絵本と歩む

年始に親子で楽しむ「十二支のはじまり」

いつの時代でも干支(えと)が話題になると、「僕は〇年」「えっ? 私も」「おんなじだ!」と喜び、「なんでだ?」と不思議がる子供たちの姿があります。

平成9年に教育画劇から刊行された「十二支のはじまり」(岩崎京子文、二俣英五郎画)は、十二支の由来が描かれた絵本です。

「しょうがつの あさ、ごてんに くるように。きたものから 十二ばんまで じゅんばんに 一ねんずつ、その としの たいしょうに する」

年の暮れ、神様から出されたこのお触れに、「われこそが」と動物たちは大騒ぎになりました。

子(ね=ネズミ)は、ネコから御殿に行く日を聞かれたのに、わざと1日遅らせて教えます。
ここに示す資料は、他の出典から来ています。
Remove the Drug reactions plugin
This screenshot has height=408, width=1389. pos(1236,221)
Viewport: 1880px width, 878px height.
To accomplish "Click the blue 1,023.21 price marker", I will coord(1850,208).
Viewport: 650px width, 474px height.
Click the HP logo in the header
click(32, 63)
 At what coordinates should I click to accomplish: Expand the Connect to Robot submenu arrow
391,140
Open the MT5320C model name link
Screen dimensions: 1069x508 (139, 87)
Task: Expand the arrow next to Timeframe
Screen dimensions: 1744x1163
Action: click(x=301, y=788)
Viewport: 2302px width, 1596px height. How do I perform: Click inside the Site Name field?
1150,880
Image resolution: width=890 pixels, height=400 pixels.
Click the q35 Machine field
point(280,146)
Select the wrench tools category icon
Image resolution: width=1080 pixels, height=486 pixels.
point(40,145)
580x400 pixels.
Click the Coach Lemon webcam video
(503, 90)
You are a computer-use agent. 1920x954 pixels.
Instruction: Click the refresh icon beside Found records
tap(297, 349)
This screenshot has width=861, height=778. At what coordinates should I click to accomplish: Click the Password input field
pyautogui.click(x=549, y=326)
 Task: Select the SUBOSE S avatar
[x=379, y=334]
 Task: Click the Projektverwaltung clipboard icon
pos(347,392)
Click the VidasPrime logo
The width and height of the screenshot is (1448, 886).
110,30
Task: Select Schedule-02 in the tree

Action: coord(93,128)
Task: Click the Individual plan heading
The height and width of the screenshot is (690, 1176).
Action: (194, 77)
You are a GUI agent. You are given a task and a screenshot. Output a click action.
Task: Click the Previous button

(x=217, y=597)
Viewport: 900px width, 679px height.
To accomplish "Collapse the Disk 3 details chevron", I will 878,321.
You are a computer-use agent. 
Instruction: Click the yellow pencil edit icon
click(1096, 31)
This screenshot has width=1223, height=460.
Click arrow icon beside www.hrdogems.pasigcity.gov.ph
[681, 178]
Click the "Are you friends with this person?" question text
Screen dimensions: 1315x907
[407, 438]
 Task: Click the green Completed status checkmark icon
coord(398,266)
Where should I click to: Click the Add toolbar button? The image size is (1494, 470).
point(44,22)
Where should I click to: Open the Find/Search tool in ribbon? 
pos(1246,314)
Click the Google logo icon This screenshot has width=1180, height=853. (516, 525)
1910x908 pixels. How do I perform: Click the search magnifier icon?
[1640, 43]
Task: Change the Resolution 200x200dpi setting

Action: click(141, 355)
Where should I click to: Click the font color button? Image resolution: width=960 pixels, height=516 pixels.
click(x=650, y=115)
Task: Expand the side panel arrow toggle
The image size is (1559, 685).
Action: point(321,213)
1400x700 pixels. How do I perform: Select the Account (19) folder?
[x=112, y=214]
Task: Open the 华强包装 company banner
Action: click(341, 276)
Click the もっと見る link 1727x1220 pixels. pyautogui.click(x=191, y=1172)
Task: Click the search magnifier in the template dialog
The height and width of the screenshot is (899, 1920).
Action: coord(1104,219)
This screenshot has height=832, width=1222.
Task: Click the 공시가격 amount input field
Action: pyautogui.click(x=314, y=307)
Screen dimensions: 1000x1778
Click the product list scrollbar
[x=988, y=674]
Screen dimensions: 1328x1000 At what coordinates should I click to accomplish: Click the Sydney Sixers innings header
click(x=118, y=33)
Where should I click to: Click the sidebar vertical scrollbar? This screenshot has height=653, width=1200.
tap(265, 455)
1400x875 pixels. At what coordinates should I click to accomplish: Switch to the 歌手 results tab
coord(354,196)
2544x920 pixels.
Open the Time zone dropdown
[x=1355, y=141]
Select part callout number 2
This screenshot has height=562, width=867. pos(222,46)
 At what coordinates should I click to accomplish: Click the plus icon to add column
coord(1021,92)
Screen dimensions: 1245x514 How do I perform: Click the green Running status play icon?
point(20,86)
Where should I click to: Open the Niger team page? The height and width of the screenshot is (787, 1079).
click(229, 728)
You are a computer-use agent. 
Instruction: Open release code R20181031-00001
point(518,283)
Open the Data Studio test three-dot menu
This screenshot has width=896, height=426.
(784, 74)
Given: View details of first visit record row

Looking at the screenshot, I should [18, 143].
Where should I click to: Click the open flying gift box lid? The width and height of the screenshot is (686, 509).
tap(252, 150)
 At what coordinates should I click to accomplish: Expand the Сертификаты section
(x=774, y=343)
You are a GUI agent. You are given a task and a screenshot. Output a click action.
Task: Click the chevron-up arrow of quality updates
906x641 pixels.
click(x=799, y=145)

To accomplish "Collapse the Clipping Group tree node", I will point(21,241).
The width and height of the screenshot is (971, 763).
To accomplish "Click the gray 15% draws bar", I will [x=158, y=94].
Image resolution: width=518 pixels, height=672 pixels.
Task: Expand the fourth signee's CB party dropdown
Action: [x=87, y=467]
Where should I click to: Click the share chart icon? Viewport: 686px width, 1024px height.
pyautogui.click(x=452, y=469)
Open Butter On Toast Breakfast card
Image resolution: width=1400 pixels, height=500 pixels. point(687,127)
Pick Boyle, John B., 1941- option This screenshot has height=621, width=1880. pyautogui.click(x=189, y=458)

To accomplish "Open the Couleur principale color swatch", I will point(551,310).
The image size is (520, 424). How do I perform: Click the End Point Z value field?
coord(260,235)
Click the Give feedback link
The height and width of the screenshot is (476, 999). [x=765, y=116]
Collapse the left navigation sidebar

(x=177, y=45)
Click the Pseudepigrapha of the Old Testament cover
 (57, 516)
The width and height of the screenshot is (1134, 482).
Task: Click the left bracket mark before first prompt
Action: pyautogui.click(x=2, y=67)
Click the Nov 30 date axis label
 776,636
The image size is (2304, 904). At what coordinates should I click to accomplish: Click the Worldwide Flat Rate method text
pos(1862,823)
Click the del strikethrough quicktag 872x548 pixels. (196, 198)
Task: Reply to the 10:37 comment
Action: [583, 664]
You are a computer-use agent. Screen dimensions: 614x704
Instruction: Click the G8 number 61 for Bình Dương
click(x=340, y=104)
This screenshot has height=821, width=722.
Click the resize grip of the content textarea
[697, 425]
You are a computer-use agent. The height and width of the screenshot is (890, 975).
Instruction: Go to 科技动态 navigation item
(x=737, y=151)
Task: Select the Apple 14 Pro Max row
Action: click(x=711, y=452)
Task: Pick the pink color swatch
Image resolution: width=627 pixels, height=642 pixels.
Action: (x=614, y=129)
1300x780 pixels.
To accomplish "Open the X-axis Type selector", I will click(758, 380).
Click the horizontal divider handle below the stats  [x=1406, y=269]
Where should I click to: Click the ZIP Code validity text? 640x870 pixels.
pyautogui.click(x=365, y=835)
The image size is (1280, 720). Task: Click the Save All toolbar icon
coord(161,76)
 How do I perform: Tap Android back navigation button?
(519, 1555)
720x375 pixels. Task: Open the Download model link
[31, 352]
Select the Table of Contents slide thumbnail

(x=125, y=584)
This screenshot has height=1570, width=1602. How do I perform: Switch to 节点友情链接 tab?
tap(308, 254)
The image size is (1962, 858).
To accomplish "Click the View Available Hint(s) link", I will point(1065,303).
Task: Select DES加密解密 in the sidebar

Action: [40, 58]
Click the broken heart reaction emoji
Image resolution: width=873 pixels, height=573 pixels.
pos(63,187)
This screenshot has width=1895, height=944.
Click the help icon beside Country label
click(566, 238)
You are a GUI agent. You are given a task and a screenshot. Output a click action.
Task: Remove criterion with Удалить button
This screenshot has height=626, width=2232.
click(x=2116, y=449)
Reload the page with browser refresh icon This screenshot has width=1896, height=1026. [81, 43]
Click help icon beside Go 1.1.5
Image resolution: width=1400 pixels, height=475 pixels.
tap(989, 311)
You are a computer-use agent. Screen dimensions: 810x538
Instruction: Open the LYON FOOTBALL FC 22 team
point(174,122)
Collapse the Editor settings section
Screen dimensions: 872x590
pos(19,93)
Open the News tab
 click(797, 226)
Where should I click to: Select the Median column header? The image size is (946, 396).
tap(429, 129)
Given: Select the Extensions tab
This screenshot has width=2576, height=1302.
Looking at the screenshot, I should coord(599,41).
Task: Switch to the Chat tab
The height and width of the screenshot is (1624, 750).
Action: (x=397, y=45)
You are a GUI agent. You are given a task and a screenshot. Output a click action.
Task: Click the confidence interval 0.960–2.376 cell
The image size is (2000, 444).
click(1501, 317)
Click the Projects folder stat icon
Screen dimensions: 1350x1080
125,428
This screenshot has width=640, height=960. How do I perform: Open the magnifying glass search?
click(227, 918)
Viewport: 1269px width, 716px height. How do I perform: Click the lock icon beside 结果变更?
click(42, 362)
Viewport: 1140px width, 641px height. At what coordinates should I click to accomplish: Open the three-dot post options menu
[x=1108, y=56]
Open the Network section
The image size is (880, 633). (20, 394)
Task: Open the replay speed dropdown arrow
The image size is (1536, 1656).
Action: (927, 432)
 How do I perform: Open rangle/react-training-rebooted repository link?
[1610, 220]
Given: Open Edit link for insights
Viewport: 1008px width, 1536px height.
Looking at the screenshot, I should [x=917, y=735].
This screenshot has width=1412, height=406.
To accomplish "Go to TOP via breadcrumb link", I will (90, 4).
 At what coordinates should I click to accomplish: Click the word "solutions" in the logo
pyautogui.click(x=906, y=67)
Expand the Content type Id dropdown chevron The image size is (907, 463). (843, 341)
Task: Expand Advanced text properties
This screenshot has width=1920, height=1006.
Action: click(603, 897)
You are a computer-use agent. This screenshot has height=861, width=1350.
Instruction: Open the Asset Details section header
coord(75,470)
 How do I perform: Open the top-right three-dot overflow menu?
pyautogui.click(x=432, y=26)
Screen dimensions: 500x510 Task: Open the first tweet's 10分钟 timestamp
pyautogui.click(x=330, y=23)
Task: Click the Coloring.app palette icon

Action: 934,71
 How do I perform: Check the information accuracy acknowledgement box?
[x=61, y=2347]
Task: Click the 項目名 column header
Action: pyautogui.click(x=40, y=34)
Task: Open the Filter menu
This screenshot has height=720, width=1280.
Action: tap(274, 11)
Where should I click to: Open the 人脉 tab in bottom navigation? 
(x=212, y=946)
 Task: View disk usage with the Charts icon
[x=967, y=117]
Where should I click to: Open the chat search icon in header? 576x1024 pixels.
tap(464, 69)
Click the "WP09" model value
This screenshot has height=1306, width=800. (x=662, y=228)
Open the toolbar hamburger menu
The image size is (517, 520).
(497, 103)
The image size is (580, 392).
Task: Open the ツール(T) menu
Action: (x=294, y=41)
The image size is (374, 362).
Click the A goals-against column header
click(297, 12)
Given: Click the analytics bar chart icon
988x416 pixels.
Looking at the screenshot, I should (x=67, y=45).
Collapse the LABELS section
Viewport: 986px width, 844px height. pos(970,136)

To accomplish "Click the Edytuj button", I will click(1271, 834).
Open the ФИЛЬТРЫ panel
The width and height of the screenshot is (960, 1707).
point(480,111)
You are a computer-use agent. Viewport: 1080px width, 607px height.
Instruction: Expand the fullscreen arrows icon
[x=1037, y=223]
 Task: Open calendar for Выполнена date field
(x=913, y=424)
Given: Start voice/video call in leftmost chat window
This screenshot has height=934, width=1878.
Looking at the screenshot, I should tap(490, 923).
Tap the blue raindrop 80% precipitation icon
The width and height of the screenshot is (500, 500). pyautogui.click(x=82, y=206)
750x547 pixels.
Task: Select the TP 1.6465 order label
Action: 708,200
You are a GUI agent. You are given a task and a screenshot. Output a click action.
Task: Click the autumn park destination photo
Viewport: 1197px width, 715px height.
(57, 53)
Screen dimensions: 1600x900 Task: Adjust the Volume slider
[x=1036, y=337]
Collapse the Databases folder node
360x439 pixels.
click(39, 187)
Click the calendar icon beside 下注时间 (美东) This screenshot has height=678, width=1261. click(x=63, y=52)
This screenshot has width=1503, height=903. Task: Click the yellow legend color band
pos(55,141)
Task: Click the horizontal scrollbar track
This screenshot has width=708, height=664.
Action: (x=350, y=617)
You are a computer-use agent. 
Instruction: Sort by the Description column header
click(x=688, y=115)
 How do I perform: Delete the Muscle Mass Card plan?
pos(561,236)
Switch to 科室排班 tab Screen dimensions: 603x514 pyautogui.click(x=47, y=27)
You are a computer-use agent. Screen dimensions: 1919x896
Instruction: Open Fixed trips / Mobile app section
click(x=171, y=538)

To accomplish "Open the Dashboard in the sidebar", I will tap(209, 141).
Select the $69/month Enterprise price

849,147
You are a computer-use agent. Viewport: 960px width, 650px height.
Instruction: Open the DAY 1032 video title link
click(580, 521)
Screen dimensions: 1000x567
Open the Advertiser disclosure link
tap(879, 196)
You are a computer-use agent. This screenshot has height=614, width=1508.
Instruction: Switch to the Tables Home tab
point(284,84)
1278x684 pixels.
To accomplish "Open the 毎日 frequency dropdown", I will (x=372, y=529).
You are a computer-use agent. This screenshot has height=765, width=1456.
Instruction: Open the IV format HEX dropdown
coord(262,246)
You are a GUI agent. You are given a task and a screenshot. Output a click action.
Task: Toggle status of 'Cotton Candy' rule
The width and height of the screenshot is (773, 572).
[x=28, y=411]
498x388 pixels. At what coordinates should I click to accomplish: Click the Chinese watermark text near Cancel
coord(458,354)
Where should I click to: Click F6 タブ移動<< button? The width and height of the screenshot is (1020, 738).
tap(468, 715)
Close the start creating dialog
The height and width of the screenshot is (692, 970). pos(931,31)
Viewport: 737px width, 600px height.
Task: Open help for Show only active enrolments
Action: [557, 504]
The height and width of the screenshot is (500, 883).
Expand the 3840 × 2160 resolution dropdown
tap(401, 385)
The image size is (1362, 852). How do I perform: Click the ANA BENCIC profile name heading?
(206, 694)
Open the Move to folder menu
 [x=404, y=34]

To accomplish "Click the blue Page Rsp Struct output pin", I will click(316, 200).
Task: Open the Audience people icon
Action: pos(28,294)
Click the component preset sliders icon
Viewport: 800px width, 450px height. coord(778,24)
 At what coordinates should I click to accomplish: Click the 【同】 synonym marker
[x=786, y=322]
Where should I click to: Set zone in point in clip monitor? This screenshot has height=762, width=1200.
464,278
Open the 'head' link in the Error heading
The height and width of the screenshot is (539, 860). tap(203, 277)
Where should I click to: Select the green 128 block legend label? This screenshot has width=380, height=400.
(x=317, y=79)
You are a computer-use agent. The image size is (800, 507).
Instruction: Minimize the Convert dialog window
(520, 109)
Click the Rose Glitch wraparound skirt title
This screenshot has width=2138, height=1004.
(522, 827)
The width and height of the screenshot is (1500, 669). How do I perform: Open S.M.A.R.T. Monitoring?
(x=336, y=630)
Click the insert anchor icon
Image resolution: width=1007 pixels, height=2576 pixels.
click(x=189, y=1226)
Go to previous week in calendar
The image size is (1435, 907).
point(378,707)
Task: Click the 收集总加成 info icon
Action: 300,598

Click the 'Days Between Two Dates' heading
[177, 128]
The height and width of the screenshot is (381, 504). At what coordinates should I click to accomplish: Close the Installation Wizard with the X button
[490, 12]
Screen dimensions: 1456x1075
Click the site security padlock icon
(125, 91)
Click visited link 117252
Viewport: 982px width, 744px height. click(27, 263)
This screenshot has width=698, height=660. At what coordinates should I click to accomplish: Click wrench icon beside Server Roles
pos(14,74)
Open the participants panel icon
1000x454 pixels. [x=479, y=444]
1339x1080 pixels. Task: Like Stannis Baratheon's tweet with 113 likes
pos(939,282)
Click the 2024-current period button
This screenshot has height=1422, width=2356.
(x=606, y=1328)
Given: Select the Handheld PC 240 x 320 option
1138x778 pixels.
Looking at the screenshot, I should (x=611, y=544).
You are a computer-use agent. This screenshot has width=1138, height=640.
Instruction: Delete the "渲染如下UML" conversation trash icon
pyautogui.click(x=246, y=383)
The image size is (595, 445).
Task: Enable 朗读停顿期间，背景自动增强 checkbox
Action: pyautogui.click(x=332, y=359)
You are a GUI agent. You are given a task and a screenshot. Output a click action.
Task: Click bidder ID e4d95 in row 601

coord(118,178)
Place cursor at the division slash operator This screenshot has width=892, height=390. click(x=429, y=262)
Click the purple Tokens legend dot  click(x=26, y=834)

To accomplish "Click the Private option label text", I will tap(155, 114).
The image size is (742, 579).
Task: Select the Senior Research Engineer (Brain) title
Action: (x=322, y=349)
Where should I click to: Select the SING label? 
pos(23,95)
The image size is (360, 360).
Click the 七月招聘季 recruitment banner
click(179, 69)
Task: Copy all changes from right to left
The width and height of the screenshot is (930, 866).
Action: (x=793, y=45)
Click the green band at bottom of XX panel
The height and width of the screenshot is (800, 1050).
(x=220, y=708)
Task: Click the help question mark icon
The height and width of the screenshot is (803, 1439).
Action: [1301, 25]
そして、正月の前の晩から支度をして出かけた丑(ウシ)の背中に乗ってちゃっかり一番乗り。次がウシ、足の速いのが自慢の寅(トラ)、卯(う=ウサギ)と続きます。

雲に乗った辰(たつ=想像上の動物、竜)と、草むらの脇道をするすると進んだ巳(み=ヘビ)がその後に。

一緒に出発した動物たちの中で、うまくすり抜けたのが午(ウマ)と未(ヒツジ)。何かともめる申(サル)と戌(イヌ)の間に酉(とり=ニワトリ)が入りました。

亥(い=イノシシ)は、本当は速いのに御殿の前を行き過ぎてしまい、最下位で到着。そこで御殿の門が閉まりました。

翌日、教えられた通りにやってきたネコは噓に気づきます。それ以来、ネコはネズミを見ると追いかけるようになったそうです。

この本を読んだ子供たちは感心し、納得しました。

また、「子丑寅卯辰巳午未申酉戌亥」と声に出し、十二支の言葉のリズムを楽しみました。さらに、年齢が上の子供たちは、年や月、時間など身の周りに「十二」の数があることに気付き、関心を持ちました。

一年のはじまりに、親子で楽しみたい一冊です。